#### Text segment:

My opinion is that volatility is prevalent because the speculators and NYMEX want it to be, not because the physical buyers and sellers want it to be. In 1990, the contract specifications called for maximum daily limits of 10¢/MMBTU ($1000/contract) and no daily limit during the first nearby futures contract. No trading party could hold a speculative position of more than 5000 contracts in all months combined. Now, the contract has a maximum limit of $3.00/MMBTU ($30,000 per contract) for all months. If any contract is traded, bid, or offered at the limit for five minutes, trading is halted for five minutes. When trading resumes, the limit is expanded by $3.00/MMBTU in either direction. This continues if necessary. There is no maximum price fluctuation limit during any one trading session. Further, speculative positions can now be 12000 contracts in any one month for all months. Quite a difference and the intent was purposeful. This move let the investment banker and money manager into the game, with the result to further distance the physical buyer and seller from reality.
We had no problem with price discovery before the futures contract arrived on the scene. That was true price discovery. Even in the early days of the futures contract, price discovery was representative of the market, but only because a lackluster commodity and reasonable trading limits kept pricing in check. Now you have a market which is so hyped up on politics, oil concerns, dwindling supply concerns, technicals, etc. that the natural gas market sits in backwardation just as oil does. Yet we probably should be having the cheapest winter in recent years based on year long fundamentals in regards to natural gas. If everyone believes that natural gas supplies are in jeopardy, explain to me how winter 2005 can be valued higher than winter 2-5 years from now, unless it is not hype premium. What is that “wealth of research” about supply and demand brought to the market by speculators as described by Tom that tells us prices should be lower in the next few years? The LNG speculative savior card is years away. Based on today’s prices, the only thing that gets us closer to lower prices in the next few years is loss of load through loss of industry or through conservation.
Current prices surely don’t reflect where the producer and buyer think it should be. If NYMEX continues to let extreme volatility happen, they will drive buyers and sellers away from the market. Producers (and end users) know this environment does not help them. For the independent producer with variable yearly developmental flow rates and unknown future exploration costs and results, it is difficult to budget participation in a market that will not promise a predictable return. That being the case, supply suffers due to poor drilling activity. If a producer cannot provide long term stability with their product through price to its customer, or stable reserves, they will lose load. Those industries capable of switching to alternate fuels or alternate countries will do so. Stability is the desired product of both parties. Volatility is the product of speculative trade and unwarranted fear.
Tom Matthews 12.10.04
Dave & Rick: If the current futures market dosen't reflect the 'true' cost of natural gas, why don't those with superior information step in and correct it. Profit is a great motive to provide better information to the market place.
The market is never wrong, only the completeness of the supply and demand picture it presents. If the volatility persists, participation will increase. Public utility commissions and corporate shareholders will demand more hedging, not less.

#### Records shown:
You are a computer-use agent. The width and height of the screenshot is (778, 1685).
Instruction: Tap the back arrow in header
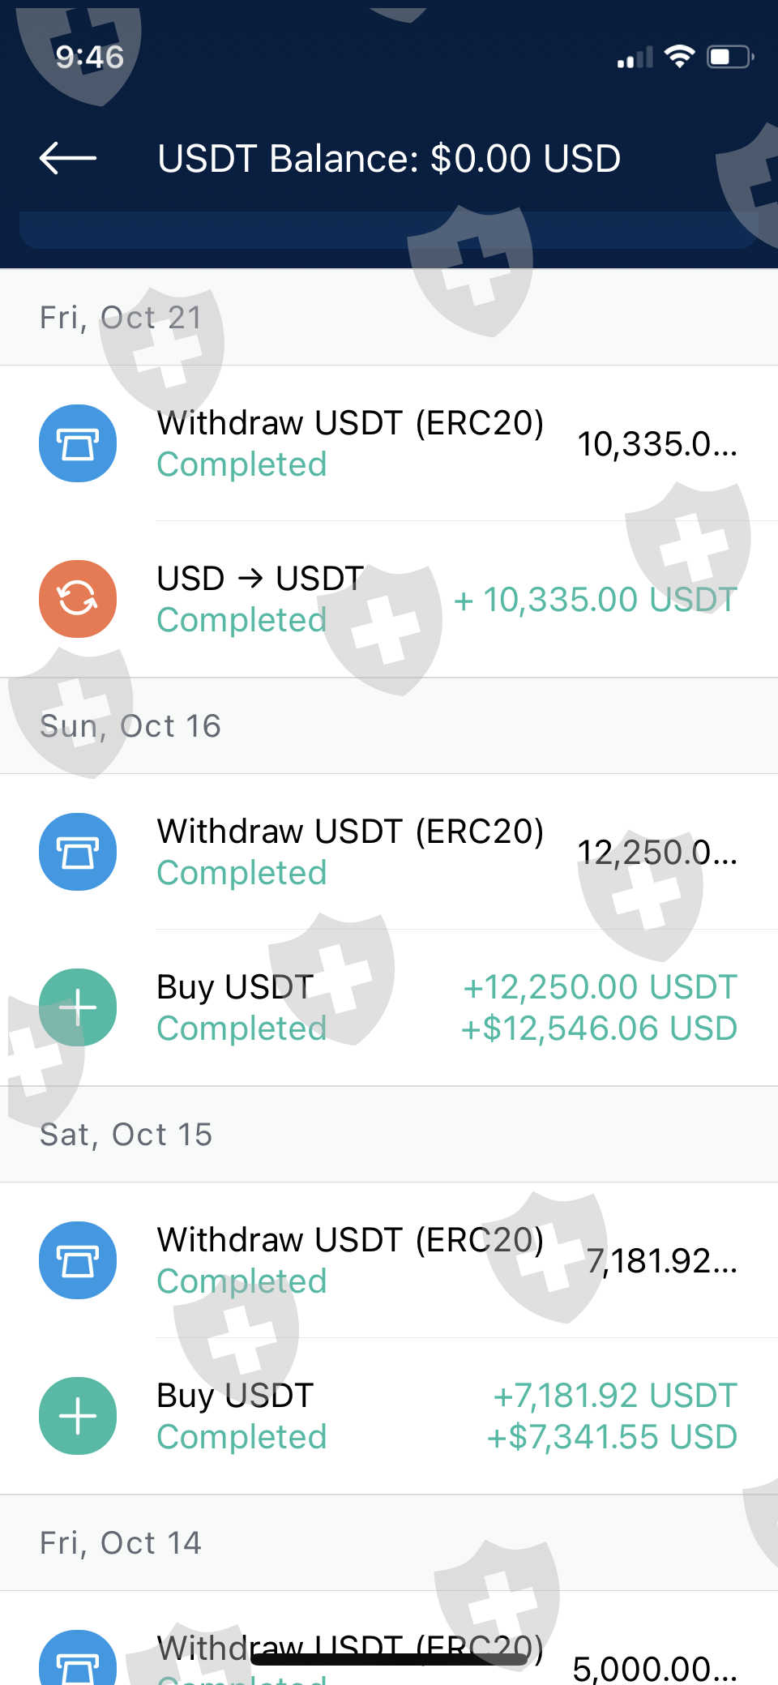(x=68, y=158)
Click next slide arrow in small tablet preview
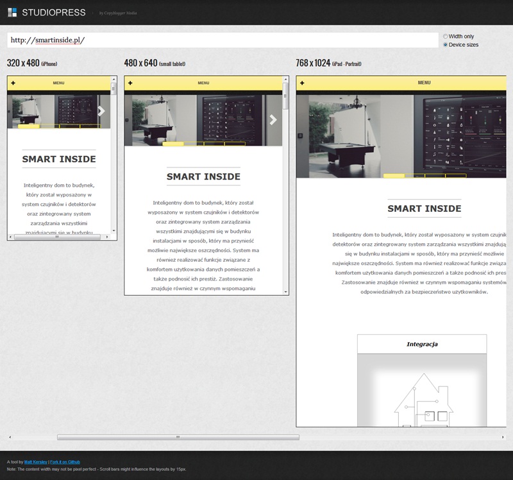The width and height of the screenshot is (513, 480). tap(273, 119)
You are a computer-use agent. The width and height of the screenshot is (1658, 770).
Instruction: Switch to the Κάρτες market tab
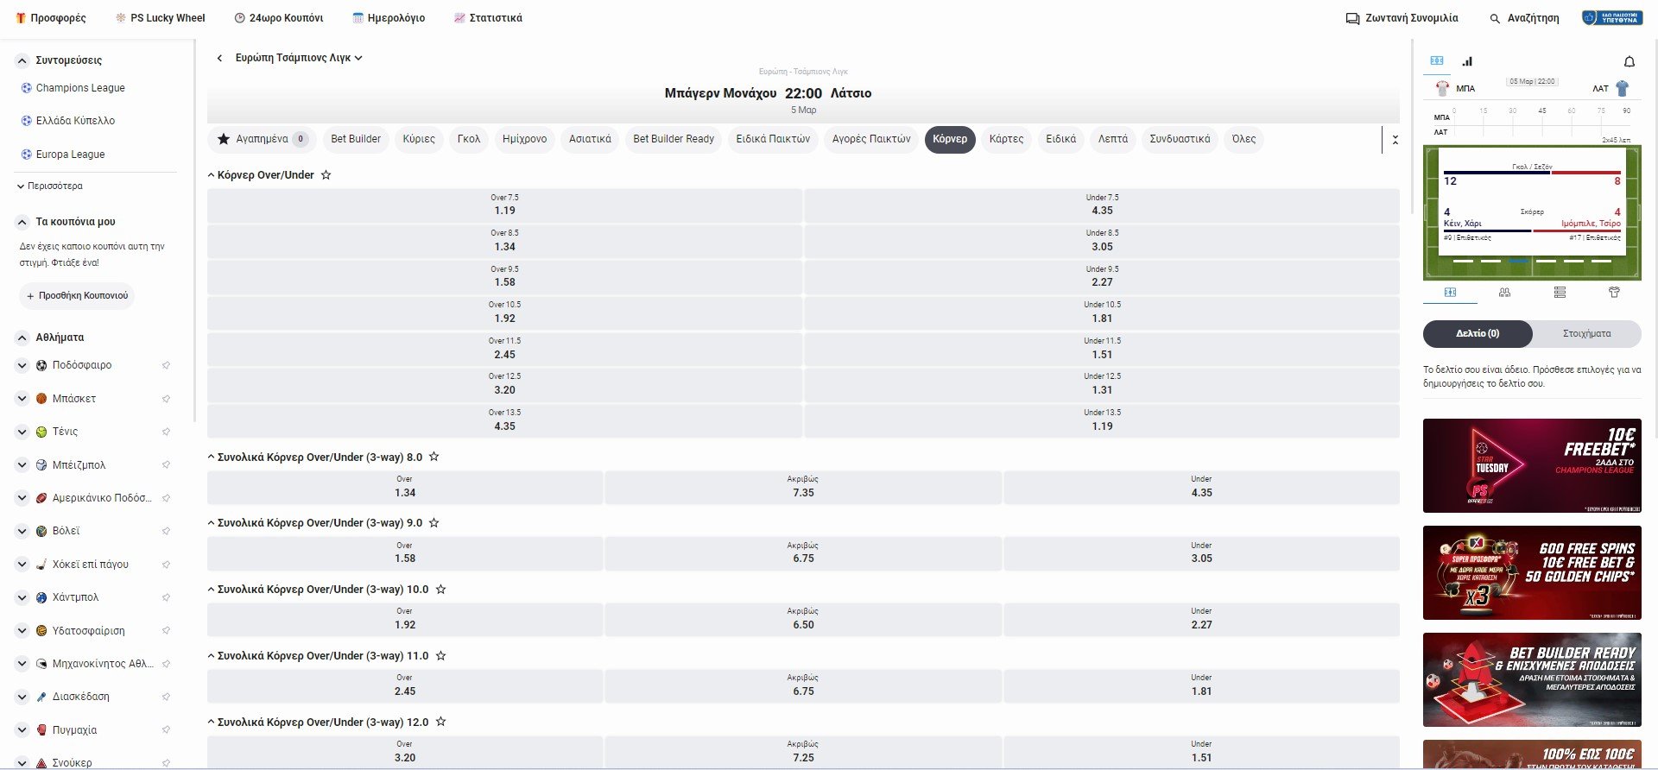[x=1006, y=139]
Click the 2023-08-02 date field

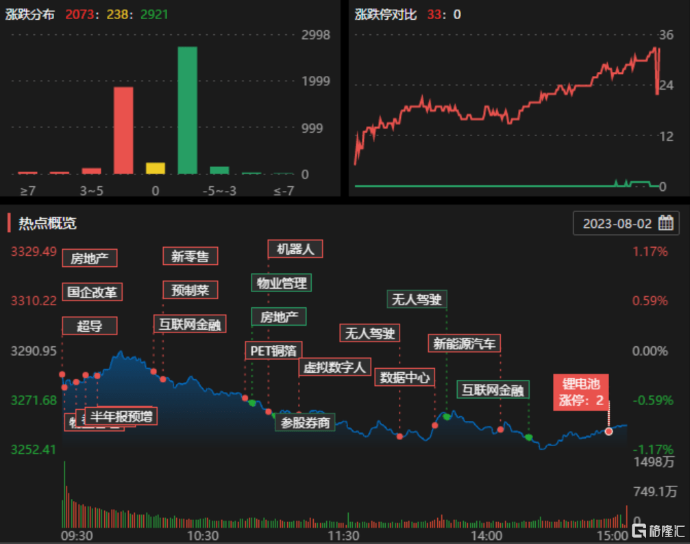(x=617, y=223)
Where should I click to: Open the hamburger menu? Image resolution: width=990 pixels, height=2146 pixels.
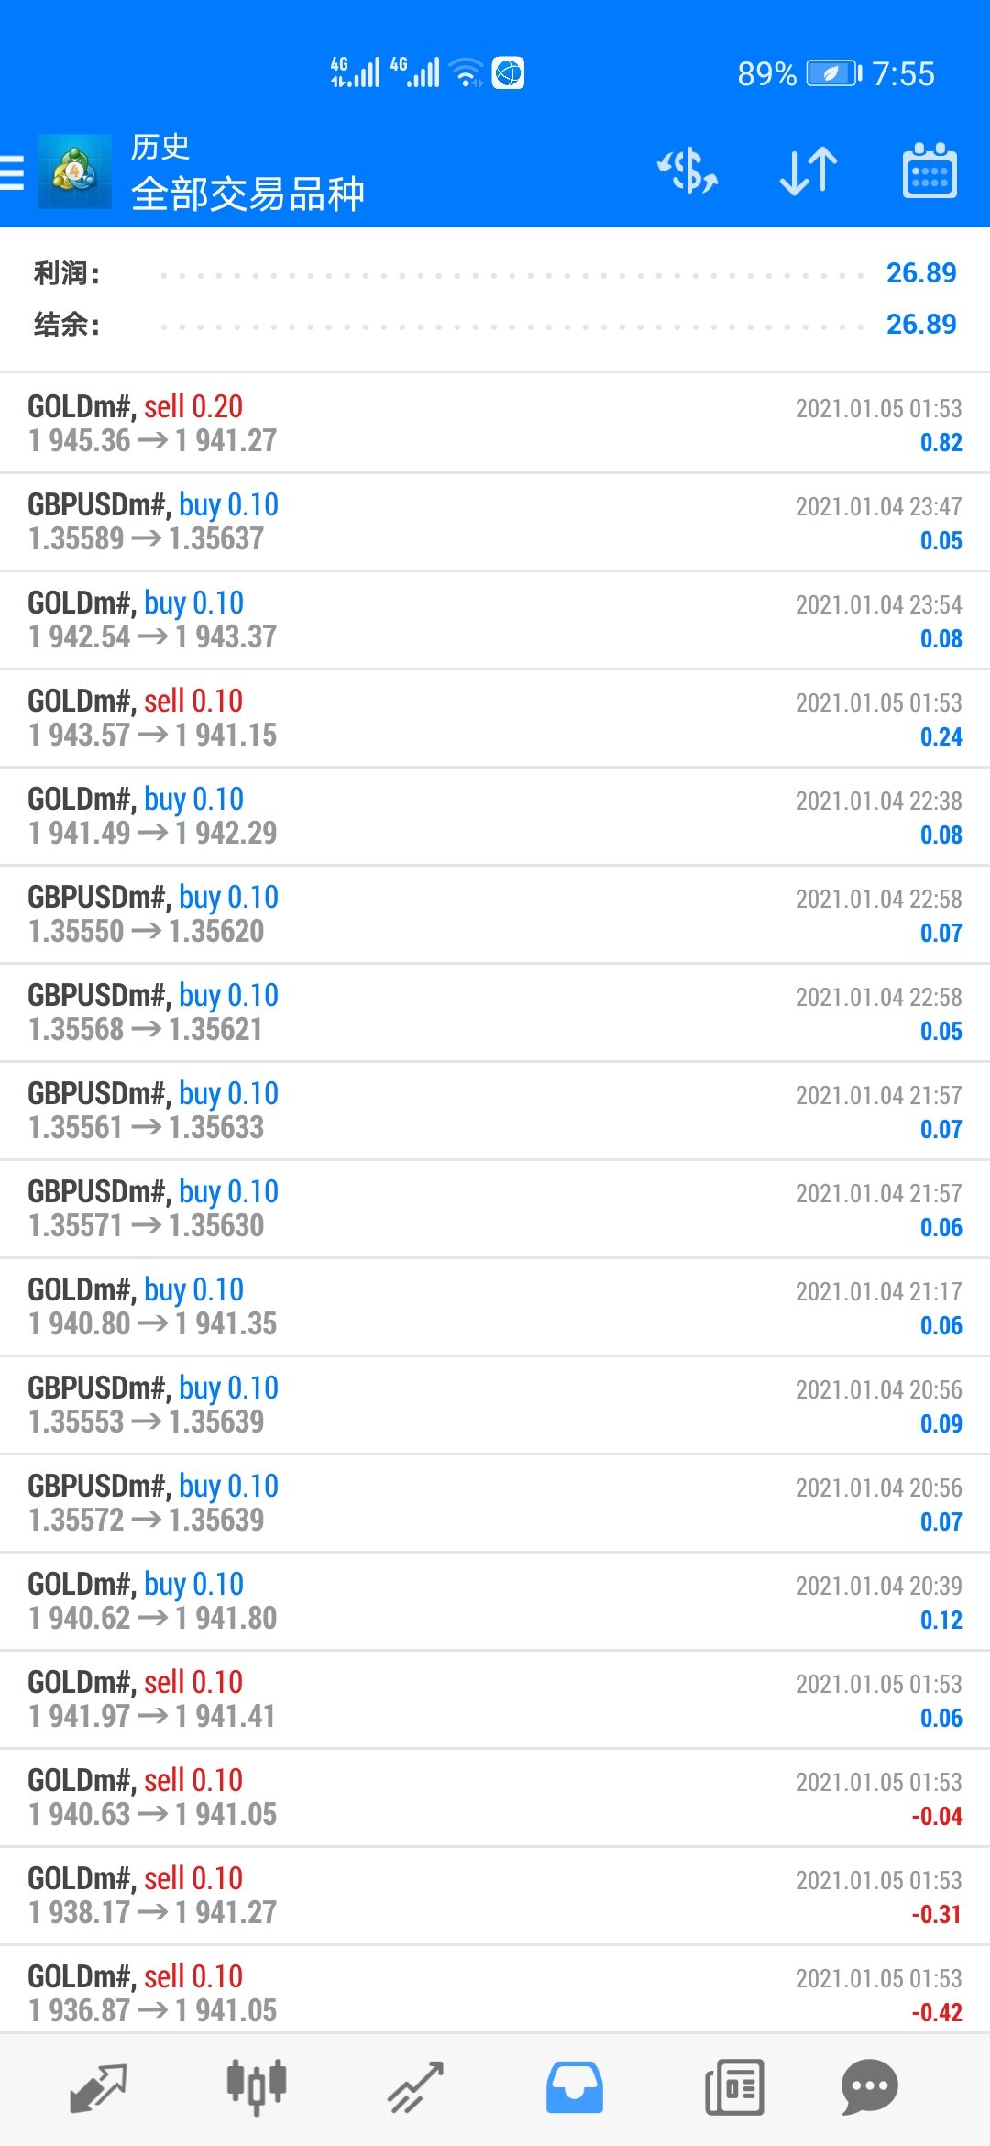(12, 171)
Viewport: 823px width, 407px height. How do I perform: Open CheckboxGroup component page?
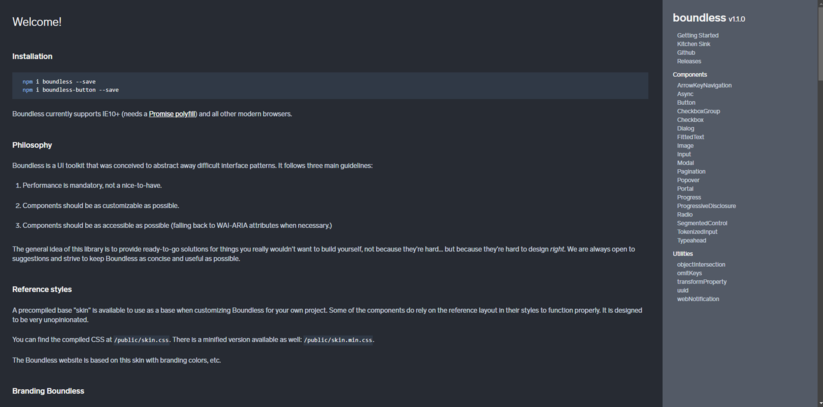[x=698, y=111]
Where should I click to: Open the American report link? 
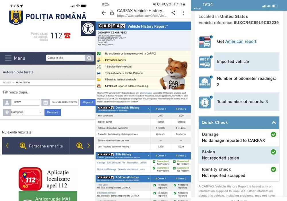point(241,41)
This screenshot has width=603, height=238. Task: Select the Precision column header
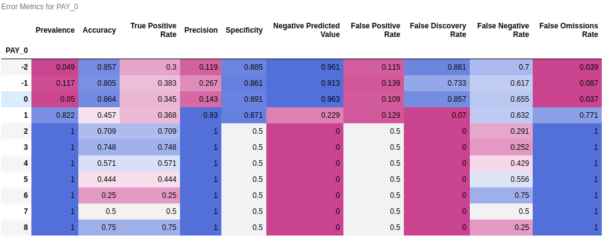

#### Problems to work on:
a) Sum up the natural gas futures debate in two sentences.
b) In the rows, transcribe everything from the line that contains "Click the 2023-08-02 date field" down to the line that contains "[x=698, y=111]", including both of those lines, and leave out the pictures.

#### Results:
a) One side argues that NYMEX loosened its rules, raising the daily price limits and allowing far larger speculative positions, so that speculators and hype now drive volatility that hurts producers and buyers, who both want stability. A reply signed Tom Matthews asks why those with better information don't step in and correct prices if the futures market is wrong, and says the market is never wrong and that lasting volatility will bring more participation and more hedging.

b)
Click the 2023-08-02 date field

(x=617, y=223)
Where should I click to: Open the hamburger menu? Image resolution: width=990 pixels, height=2146 pixels.
(12, 171)
Viewport: 823px width, 407px height. How do I perform: Open CheckboxGroup component page?
[x=698, y=111]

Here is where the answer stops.